And just as there are examples of poor behaviour and what not to do, there are some shining examples of how to be kind and conscientious human being. For this alone, I love Jorge! He’s a jock without being a jerk, doesn’t feel the need to participate in petty drama, and despite what his peers are doing he doesn’t cave to the pressure of commenting on or physically invading other’s bodily autonomy. He is supportive, respectful, and absolutely adorable. Svetlana Chmakova, thank you thank you thank you for putting forward an absolutely crush-worthy knight in shining armour. Thank you for setting the bar high when it comes to how people should be treated.
I appreciated that Jorge was painfully shy and unsure of how to navigate his first crush. He was human and relatable, yet at the same time Jorge is also confident in his individuality and unwavering in his treatment of others. I loved his patience, his willingness to forgive, and his refusal to stand idly by why others are bullied. That’s right my friends, while Crush might be about Jorge’s first love it also hands out some (not so) subtle tactics on how to stand up to d-bags of all ages.
With that being said though, the kids really taken centre stage in this book, as the few adult characters serve only to advance the plot rather than deliver lectures or provide guidance. The kids themselves navigate the grounds of what’s right and wrong, and that alone keeps it more relatable for to a middle grade audience.

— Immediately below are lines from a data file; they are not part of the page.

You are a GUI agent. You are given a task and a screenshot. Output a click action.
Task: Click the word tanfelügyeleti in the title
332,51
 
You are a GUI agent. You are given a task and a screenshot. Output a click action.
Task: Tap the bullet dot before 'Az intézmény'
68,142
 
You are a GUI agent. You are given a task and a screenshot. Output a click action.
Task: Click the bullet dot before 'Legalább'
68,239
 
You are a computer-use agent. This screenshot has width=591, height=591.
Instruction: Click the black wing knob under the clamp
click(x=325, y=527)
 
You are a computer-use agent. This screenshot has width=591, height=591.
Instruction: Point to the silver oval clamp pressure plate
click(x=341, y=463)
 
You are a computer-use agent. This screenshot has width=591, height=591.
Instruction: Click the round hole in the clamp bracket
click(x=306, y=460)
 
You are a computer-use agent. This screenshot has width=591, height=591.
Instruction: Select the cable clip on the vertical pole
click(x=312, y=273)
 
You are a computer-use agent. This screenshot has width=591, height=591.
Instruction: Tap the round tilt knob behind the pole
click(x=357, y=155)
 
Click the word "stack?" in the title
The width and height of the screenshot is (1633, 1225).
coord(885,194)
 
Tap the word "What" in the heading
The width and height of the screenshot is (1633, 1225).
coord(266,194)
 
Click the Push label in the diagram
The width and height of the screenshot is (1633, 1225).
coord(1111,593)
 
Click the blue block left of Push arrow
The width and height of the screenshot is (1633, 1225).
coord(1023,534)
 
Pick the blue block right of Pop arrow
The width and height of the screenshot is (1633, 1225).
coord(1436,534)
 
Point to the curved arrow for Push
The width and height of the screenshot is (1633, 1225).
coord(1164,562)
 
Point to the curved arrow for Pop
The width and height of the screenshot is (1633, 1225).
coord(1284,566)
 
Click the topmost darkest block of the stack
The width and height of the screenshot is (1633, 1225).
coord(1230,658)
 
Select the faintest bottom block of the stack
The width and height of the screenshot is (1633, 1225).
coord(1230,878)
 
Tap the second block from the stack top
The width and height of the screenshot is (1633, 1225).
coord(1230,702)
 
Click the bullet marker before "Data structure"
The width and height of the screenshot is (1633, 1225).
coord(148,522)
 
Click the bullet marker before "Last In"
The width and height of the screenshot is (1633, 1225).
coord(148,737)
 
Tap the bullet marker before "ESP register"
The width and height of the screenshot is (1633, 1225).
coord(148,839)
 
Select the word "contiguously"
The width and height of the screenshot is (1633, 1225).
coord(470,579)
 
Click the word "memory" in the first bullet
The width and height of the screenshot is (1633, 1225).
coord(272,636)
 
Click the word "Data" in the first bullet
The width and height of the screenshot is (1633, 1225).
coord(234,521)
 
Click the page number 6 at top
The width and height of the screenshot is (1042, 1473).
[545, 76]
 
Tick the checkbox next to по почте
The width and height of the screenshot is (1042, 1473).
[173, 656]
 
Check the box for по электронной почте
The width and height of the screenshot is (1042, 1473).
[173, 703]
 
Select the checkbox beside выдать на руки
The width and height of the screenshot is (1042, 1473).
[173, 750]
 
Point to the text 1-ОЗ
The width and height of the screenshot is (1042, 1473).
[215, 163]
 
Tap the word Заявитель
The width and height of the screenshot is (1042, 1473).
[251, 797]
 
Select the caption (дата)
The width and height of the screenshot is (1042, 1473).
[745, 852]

As far as the artwork goes, I absolutely loved it. The line work is clean, the characters unique and easily distinguished – abstracted enough to be relatable yet detailed enough to convey meaning, and the panel arrangement easily readable. The facial expressions and body language effectively convey the differences in personalities and internal emotions, and speak volumes in a way that text never could. The panel arrangement is clean and not to cluttered, in fact it follows the left to right, top to bottom pattern of a standard books with only a few full page panels or exceptions to the rule. The result is that this text is an easy introduction to graphic novels for those new to the medium. The colours are used for maximum impact but aren’t overwhelming. They’re subtle, soft, and don’t detract from the visual language employed. Additionally, enough action takes place in the gutter to keep the imagination firing on all pistons, but not so much as to leave the reader to their own devices – especially when it comes to the emotional implications of decisions and behaviours.
Would I recommend this book? Let’s put it this way, I’ve already bought a copy and sent it to my old school! Great for parents, kids, and anyone in-between. This is a smash hit, home-run, middle grade must read.
Many thanks to Yen Press, Svetlana Chmakova, and NetGalley for providing a copy in exchange for an honest review.